As a girl, how I loved those two spring weeks when my favourite tree performed, a leaning old double cherry blossom spreading over the corner of the road on the approach to senior school. I always paused to look up, wondering at a shady canopy of myriad clusters of ruffled flowers. From bud to full-blown, double profusion, dazzling against cerulean blue sky, they attracted every passing pollinating bee in the neighbourhood. When, inevitably, the time came, thousands of ‘spent’ sugar pink flower heads made a massive circle on the pavement, waiting to be kicked up or tossed by laughing schoolgirls.
I will be reminded of this ‘first love’ again this year when the petals fall in our Old Orchard garden. ‘Apple Winston’ will be creating its own dotty Damien Hirst canvas on the lawn. Another memory, when living in Norfolk, on the outskirts of Norwich, I remember enjoying springtime bus rides into town. Every church in the city – seemingly hundreds! – had its blossom trees in joyous pastel hues, a pretty confection of pink and white. No wonder spring weddings are popular! When that, all too brief, season of blousy effervescence faded and blossoms fell, the east wind blew, zillions of delicate petals filled the entire city streets, skipping, swirling, tumbling, twisting, floating in the air like confetti, or vortex of snowflakes on the breeze.

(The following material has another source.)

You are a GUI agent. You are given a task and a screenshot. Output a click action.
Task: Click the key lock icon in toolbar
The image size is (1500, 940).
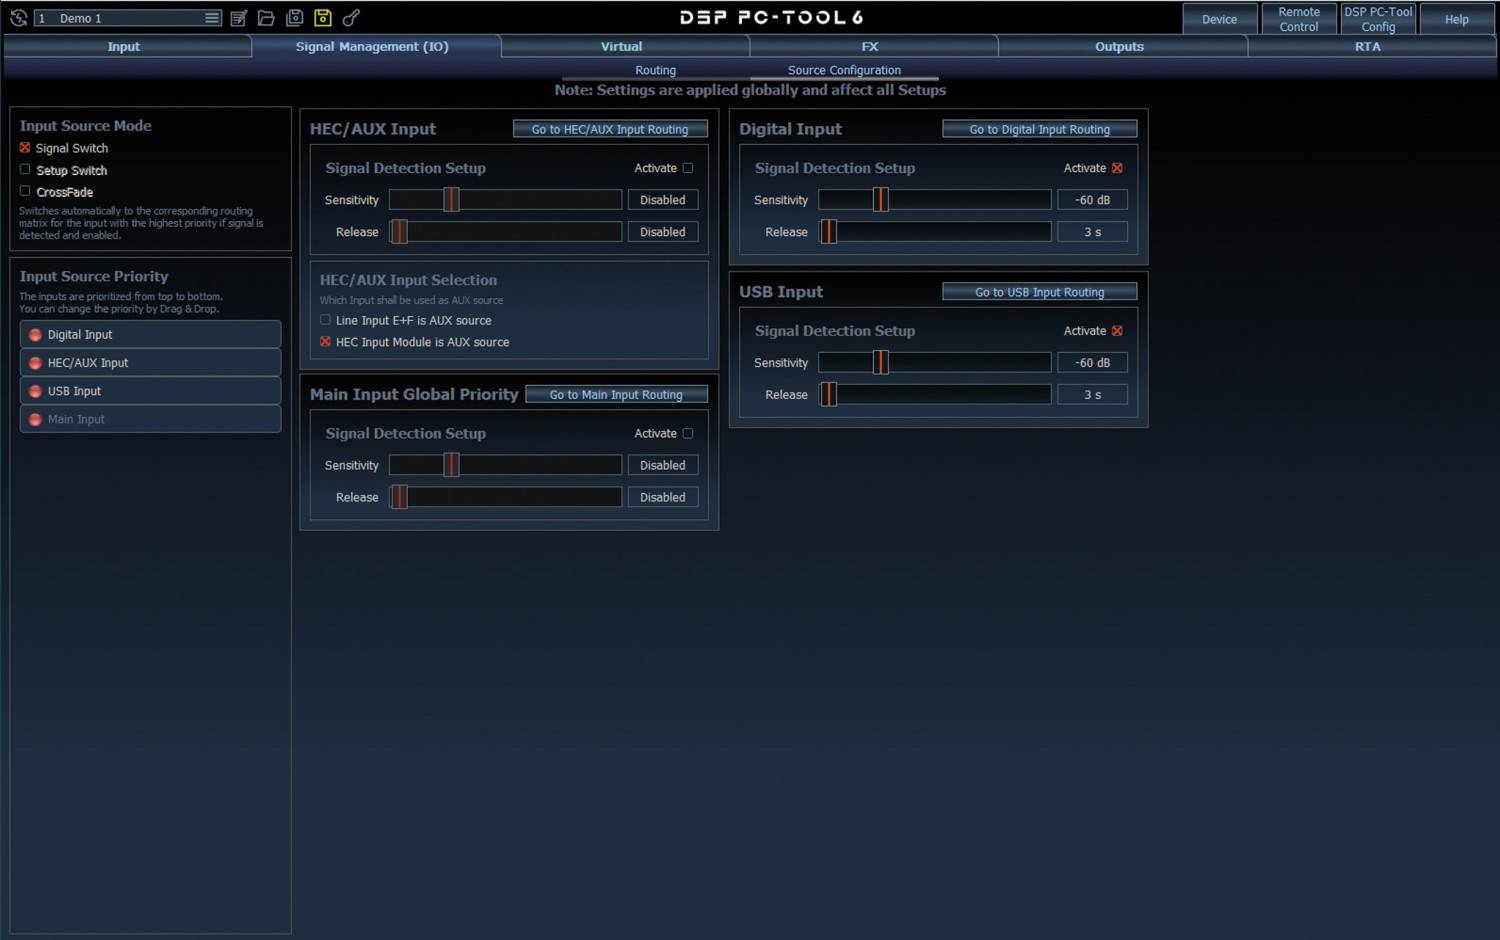(x=351, y=18)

Looking forward, I had already planned this month’s article and had already started trawling my photographs for suitable illustrations when the National Trust’s latest, and I must confess, much more positive, project hit the headlines. Odd coincidences such as this are fun – and sometimes useful! The Trust aims to create ‘blossom spaces’ especially in cities, starting in Queen Elizabeth Olympic Park in Newham, London. This will be both a living memorial to many thousands of lives lost during the Covid pandemic, and a move to bring more happiness to communities, to look forward to up and down the country.

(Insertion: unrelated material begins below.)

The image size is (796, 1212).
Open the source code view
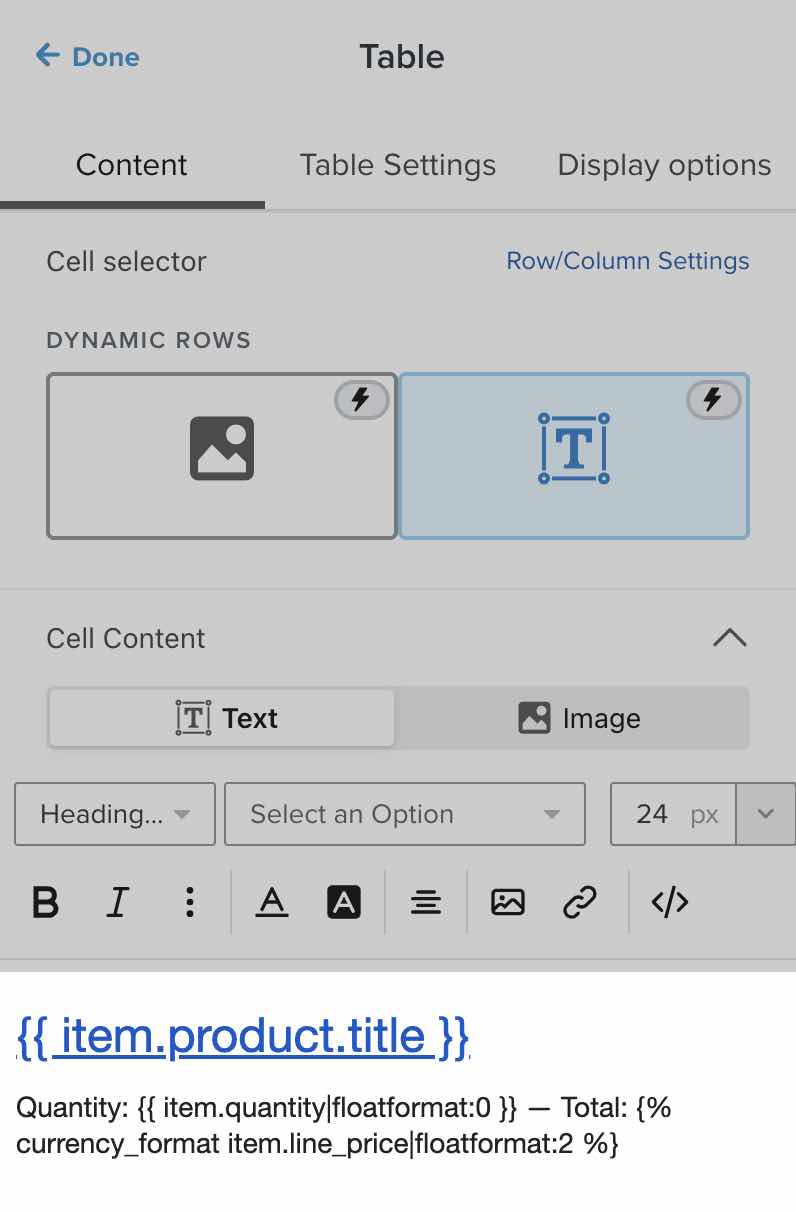[669, 903]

Besides a National Cherry Blossom Festival in Washington, USA, I gather Japan is also famed for its cherry tree tourist season. In their popular centuries-old tradition ‘cherry blossom represents the fragility and the beauty of life. It’s a reminder that life is almost overwhelmingly beautiful but that it is also tragically short.’ Yet English poet William Blake wrote of ‘happy blossom’. Now study the variety of fruit-tree blossom in my selection of photographs. Treat yourself or your loved ones to your decided favourite. This cannot fail to make you happy.
Long may Lincolnshire Life magazine continue to blossom in coming years! Wishing everyone reading this the joy and happiness of Easter and a gradual, sensible ‘coming out’ of lockdown. Our families and children, our communities, relationships, and businesses all need a chance to blossom as healthily as our gorgeous gardens.